:: EXERCISE ::
Could you reproduce every one of the records below word for word, leaving out the pictures?

:: GIVEN RECORDS ::
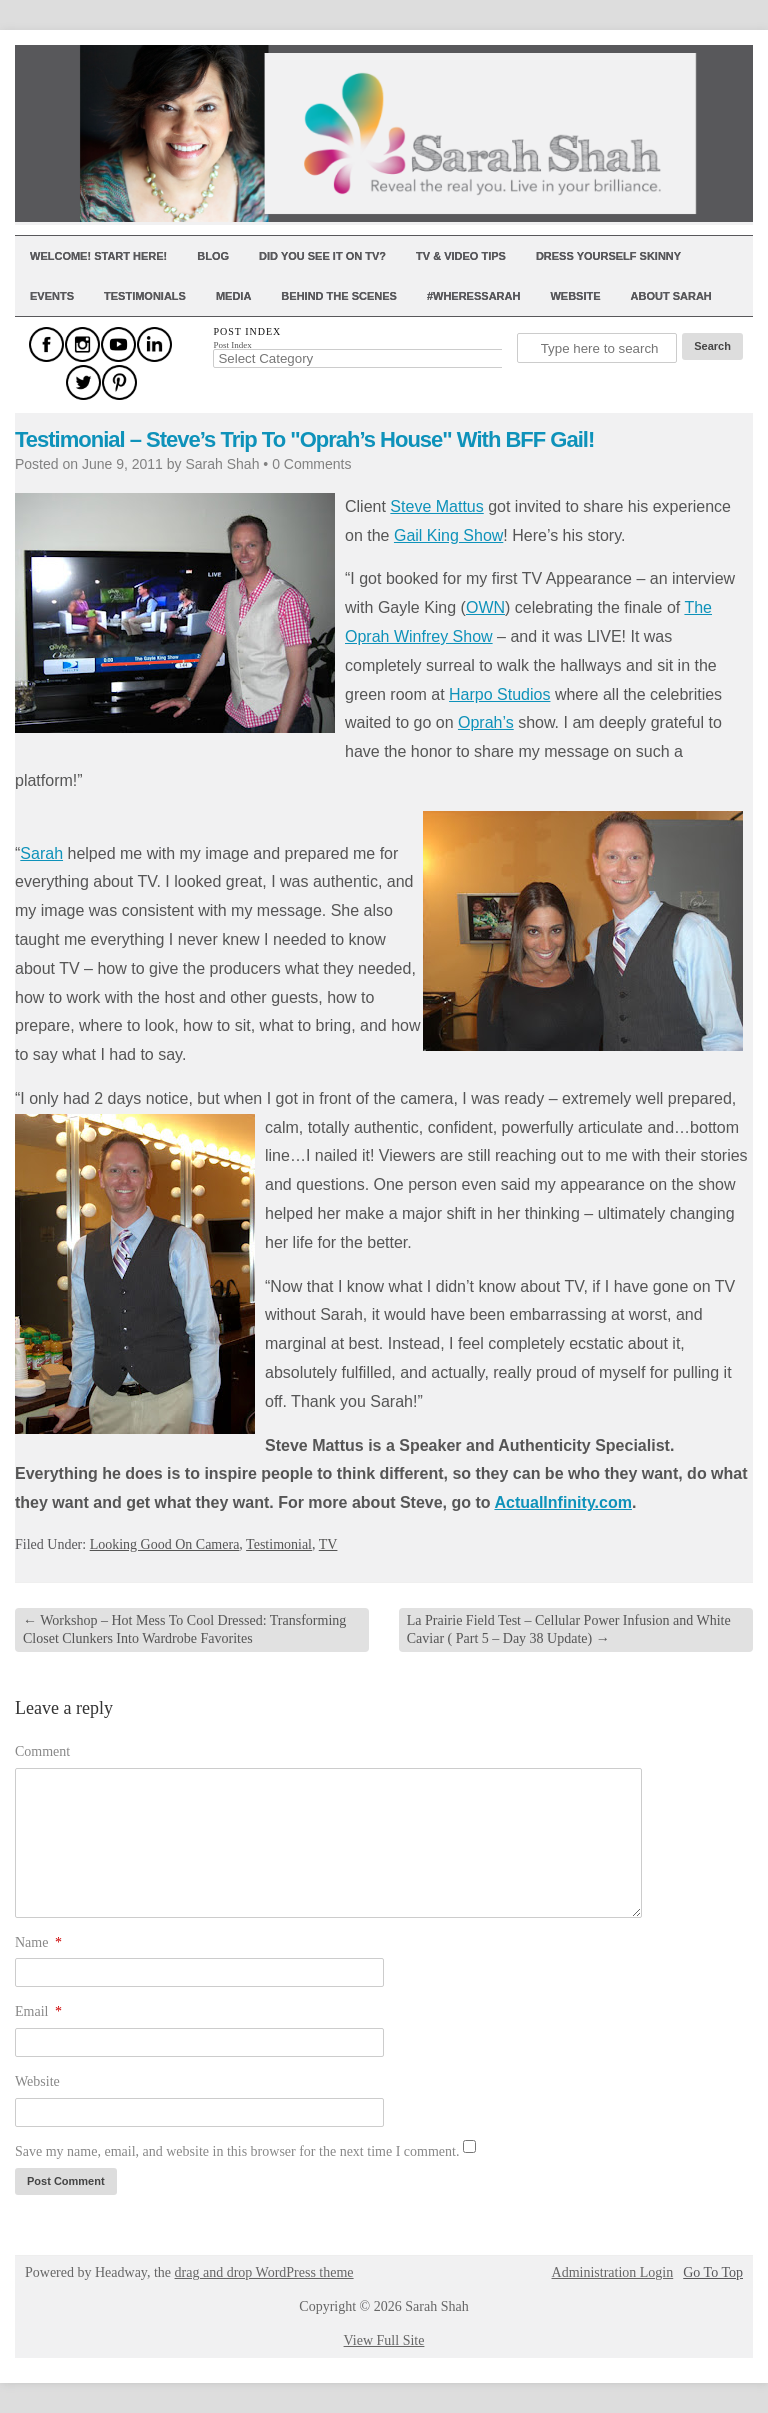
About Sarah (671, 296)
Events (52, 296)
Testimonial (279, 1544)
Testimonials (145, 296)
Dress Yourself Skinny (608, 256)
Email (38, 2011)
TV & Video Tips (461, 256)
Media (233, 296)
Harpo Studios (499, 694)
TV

:: REPLY TO THE EXERCISE ::
About Sarah (671, 296)
Events (52, 296)
Testimonial (279, 1544)
Testimonials (145, 296)
Dress Yourself Skinny (608, 256)
Email (38, 2011)
TV & Video Tips (461, 256)
Media (233, 296)
Harpo Studios (499, 694)
TV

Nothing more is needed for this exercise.